For each codon $c$, we calculated the total number of the corresponding amino acids used by the cell for protein production.

$$A_c={{\displaystyle \sum }}_k\left(e_k{n}_k^c\right)$$

(3)

Here, $e_k$ is the number of protein copies per cell produced from the gene $k$. $n_k^c$ is the number of occurrences of the codon $c$ in the gene $k$.

Next, for each codon $c$, we calculated its total number of appearances in the genes from the dataset.

$$N_c={\displaystyle \sum }_k\left(n_k^c\right)$$

(4)

Codon Productivity (CP) was calculated by dividing the number of amino acid copies corresponding to each codon by the number of codon appearances.

$$C{P}_c={\displaystyle \frac{A_c}{N_c}}$$

(5)

Thus, CP shows the average number of amino acids encoded by a particular codon that a cell uses to produce the entire volume of a cell protein.

4.6. Codon Productivity Score (CPS)

The model for expression prediction based on CP values is similar to the one for CEI values, except for the use of the average CP for the gene instead of the average CEI.

4.7. Codon Adaptation Index (CAI)

For the Codon Adaptation Index (CAI) [21] calculations, we used the CAI v.1.0.5 module for Python [47]. Prediction accuracy was tested on the same data as our methods using 11-fold cross-validation—the same method as with CEIS and CPEIS. Therefore, we were able to compare the prediction accuracy. As a reference set of genes required by CAI, we used a quarter of genes from the training set with the highest expression.
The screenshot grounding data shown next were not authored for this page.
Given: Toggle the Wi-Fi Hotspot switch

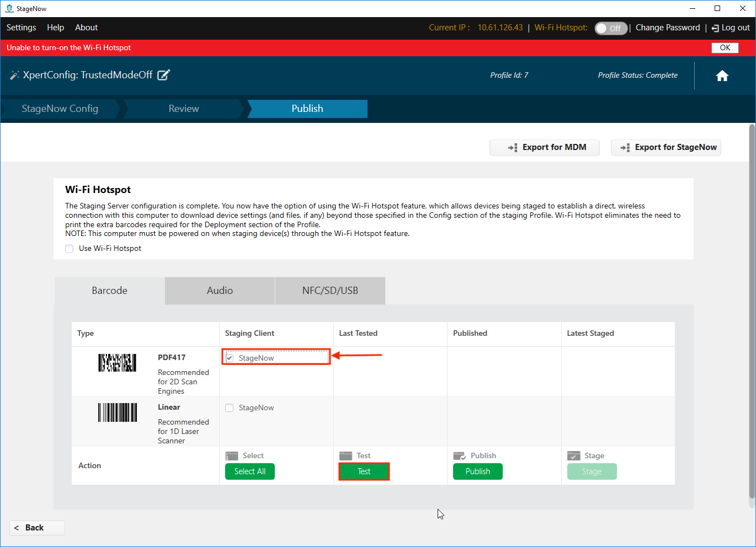Looking at the screenshot, I should click(x=610, y=28).
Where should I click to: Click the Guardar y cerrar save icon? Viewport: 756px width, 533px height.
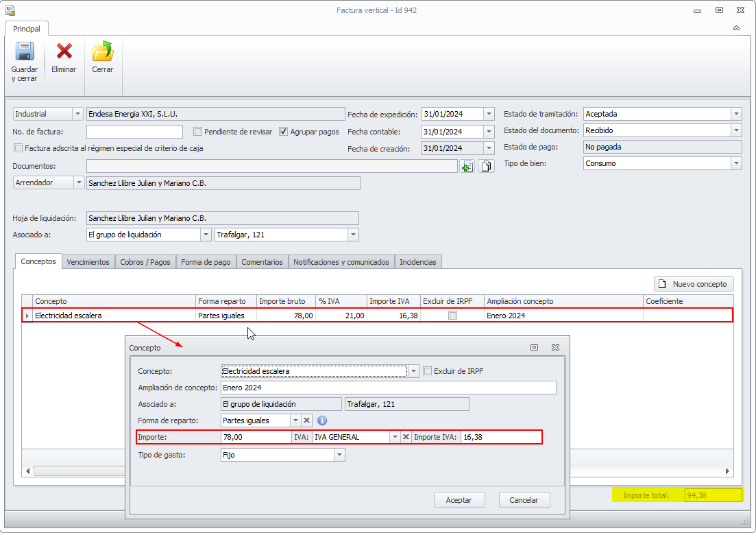click(x=25, y=52)
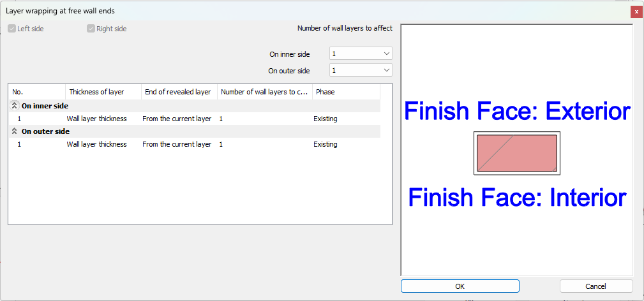Image resolution: width=644 pixels, height=301 pixels.
Task: Collapse the On outer side group chevron
Action: [x=15, y=131]
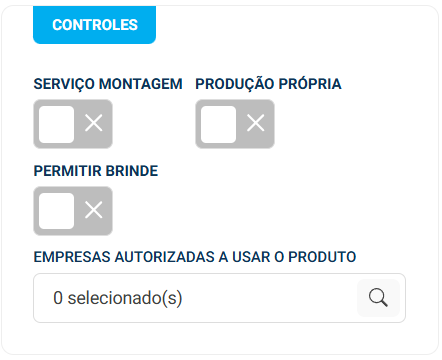This screenshot has height=360, width=442.
Task: Click the white knob of Permitir Brinde switch
Action: [x=56, y=211]
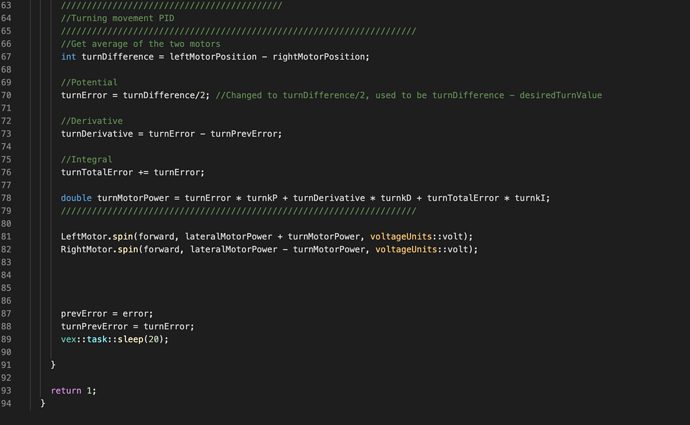
Task: Click the Turning movement PID comment
Action: point(117,18)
4.8. tRNA Adaptation Index (TAI)

For the tRNA Adaptation Index (TAI) [22] calculations, we used the codon bias v.0.3.1 module for Python. The tRNA gene copy numbers we used were acquired from “http://gtrnadb.ucsc.edu/GtRNAdb2/genomes/bacteria/Esch_coli_ATCC_25922/ (accessed on 12 July 2024)”. This method did not require any reference sequences; therefore, we calculated the TAI values for all genes from the dataset and compared them with actual expression values using Pearson’s linear correlation.
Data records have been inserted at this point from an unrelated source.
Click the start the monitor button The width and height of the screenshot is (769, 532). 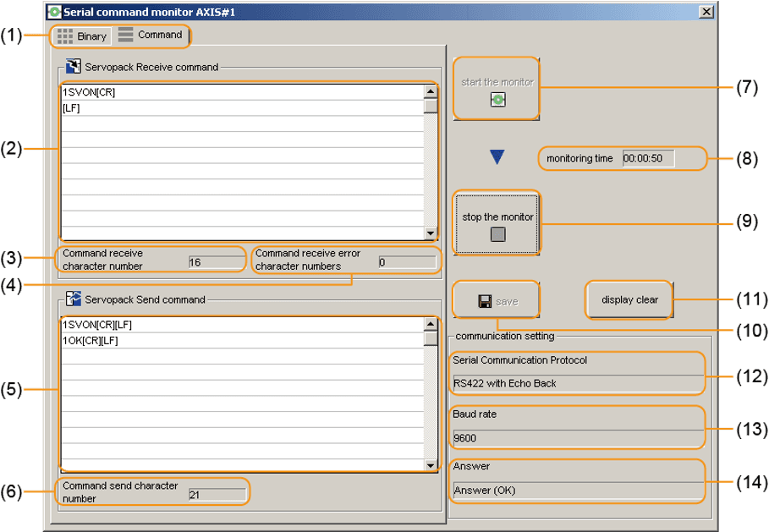(x=497, y=88)
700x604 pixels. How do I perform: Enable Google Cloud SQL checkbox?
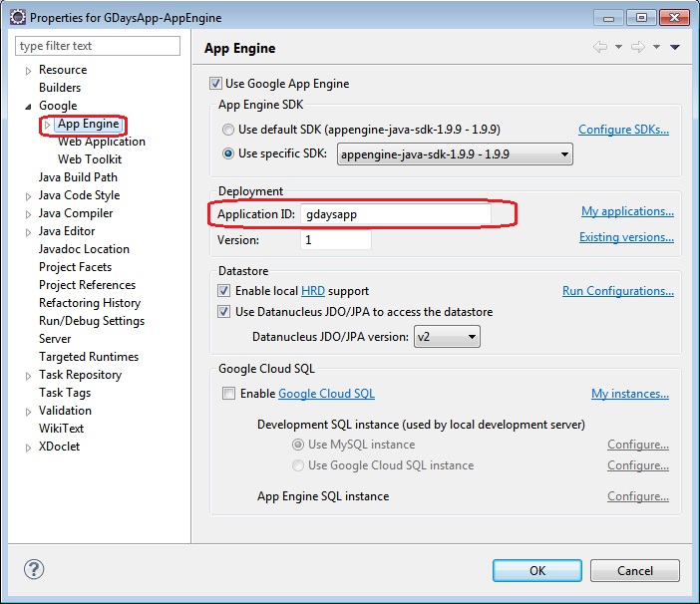coord(229,394)
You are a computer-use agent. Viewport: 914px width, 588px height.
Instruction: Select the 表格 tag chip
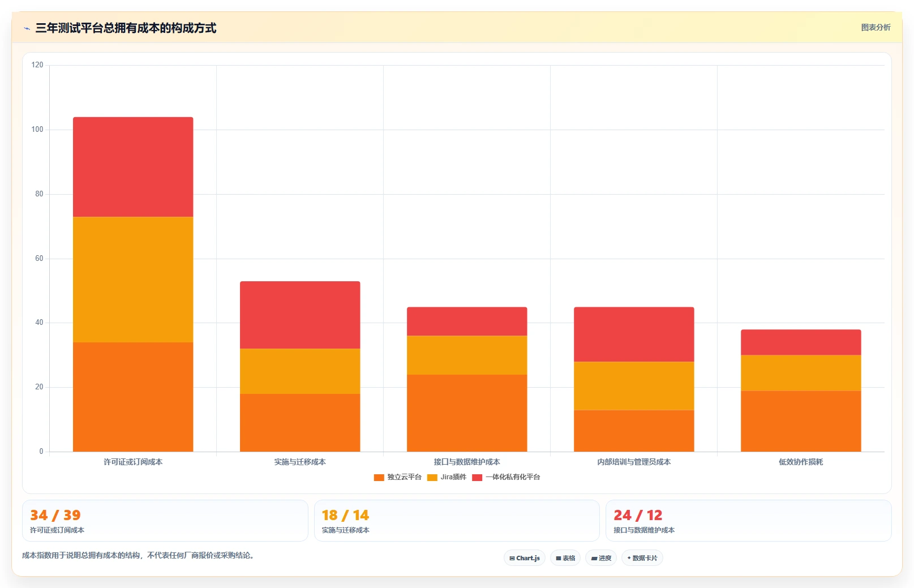tap(565, 558)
4.9. Relative Codon Bias Score (RCBS)

For the Relative Codon Bias Score (RCBS) [10] calculations, we also used the codon bias v.0.3.1 module for Python. All parameters were set to default values. This method also did not require any reference sequences; therefore, we calculated prediction accuracy the same way as for TAI.

5. Conclusions

We proposed two new indices, showing the effect of the individual codon frequencies on the protein expression level, and we demonstrated that the predictions made using each of these indices correlate with experimentally measured protein abundance values, achieving an r = 0.7 correlation level in E. coli. This is superior to any of the traditional methods and indicates that codon frequencies are a major factor in determining protein expression levels, at least in E. coli, and can be used for protein expression prediction.
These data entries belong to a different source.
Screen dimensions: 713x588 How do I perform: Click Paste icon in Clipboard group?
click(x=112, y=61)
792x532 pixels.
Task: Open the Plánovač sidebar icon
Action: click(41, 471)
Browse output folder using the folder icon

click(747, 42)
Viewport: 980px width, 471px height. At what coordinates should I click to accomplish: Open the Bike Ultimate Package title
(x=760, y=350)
We also showed that the most abundant of the synonymous codons are not necessarily the most effective for protein production. The only downside of the Codon Expression Index is the need for the proteomics data for the species in question. As proteomics data become available for more species, CEI and CP could be used more widely for expression prediction and gene modification to achieve the target protein production levels.